C’est systématique lorsque nous avons un rendez-vous à vocation patrimoniale et que nous faisons le point sur l’existence d’une assurance vie. Dans la très grande majorité des cas, la personne concernée ne sait pas comment est rédigée sa clause bénéficiaire, et peut même ne pas se rappeler qui est le, ou la, bénéficiaire de son contrat…
Après vérification, je suis toujours surprise par le nombre de clauses, environ 70 %, qui ne sont pas adaptées aux attentes du client et à sa situation familiale, sans parler de l’aspect fiscal.
Quelle est le type de clause que vous rencontrez le plus souvent ?
La clause usuelle qui figure dans la plupart des contrats, autrement dit la formulation suivante : « mon conjoint, ou à défaut mes enfants, ou à défaut, mes héritiers ». Or il faut, par exemple, savoir qu’en droit français, le terme conjoint signifie époux, ou épouse, et ne s’applique pas à une personne pacsée.
Lorsque vous faites le point sur une clause bénéficiaire à quoi êtes-vous particulièrement attentive ?
Comme on vient de le voir avec la subtilité juridique autour du terme « conjoint », les nouvelles formes de matrimonialité – concubinage, PACS… – sont particulièrement problématiques.
Mais les familles recomposées sont aussi source de questions spécifiques. Comment fait-on pour protéger son compagnon de vie et/ou pour lui transmettre son patrimoine en cas de décès ? Comment avantager un enfant par le biais d’une assurance vie ? Comment transmettre à l’enfant de son conjoint sans avoir à l’adopter ? etc.
« 70 % des clauses bénéficiaires ne sont pas adaptées. »
Parmi la panoplie des solutions que vous pouvez proposer à vos interlocuteurs, mettez-vous en avant des formules intéressantes, mais mal connues ?
Oui, je pense notamment aux clauses bénéficiaires démembrées. Lorsque le contrat d’assurance vie est délivré sous forme de liquidités, cette solution peut être très intéressante fiscalement.
Le principe est le suivant : le conjoint est désigné bénéficiaire de l’usufruit du contrat et les enfants sont désignés bénéficiaires de la nue-propriété.

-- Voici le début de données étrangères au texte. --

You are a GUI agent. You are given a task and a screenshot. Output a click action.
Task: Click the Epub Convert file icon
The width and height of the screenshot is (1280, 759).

Le conjoint peut donc utiliser les fonds comme bon lui semble et, lorsqu’il décède, les enfants peuvent percevoir les liquidités restantes et bénéficient d’une créance de restitution dans sa succession ce qui réduit les droits de succession. Il est même possible de sauter une génération en attribuant la nue-propriété à ses petits-enfants…
Quel conseil donneriez-vous aux adhérents d’AMPHITÉA concernant ces clauses bénéficiaires ?
Faites d’abord le point sur la clause bénéficiaire de votre contrat d’assurance vie, en vérifiant sa rédaction et la date d’ouverture du contrat qui détermine sa prise d’effet et son régime fiscal. Ayez bien présent à l’esprit que les capitaux versés avant vos 70 ans donnent droit à un abattement fiscal de 152 500 euros par héritier.
Faites aussi le point sur votre régime matrimonial. Surtout, révisez régulièrement vos clauses bénéficiaires pour tenir compte des événements de votre vie : mariage, divorce, décès, etc.
Sachez également que vous pouvez déposer votre clause bénéficiaire chez votre notaire, particulièrement compétent pour vous accompagner dans vos réflexions patrimoniales. En cas de modification, un simple codicille sera nécessaire.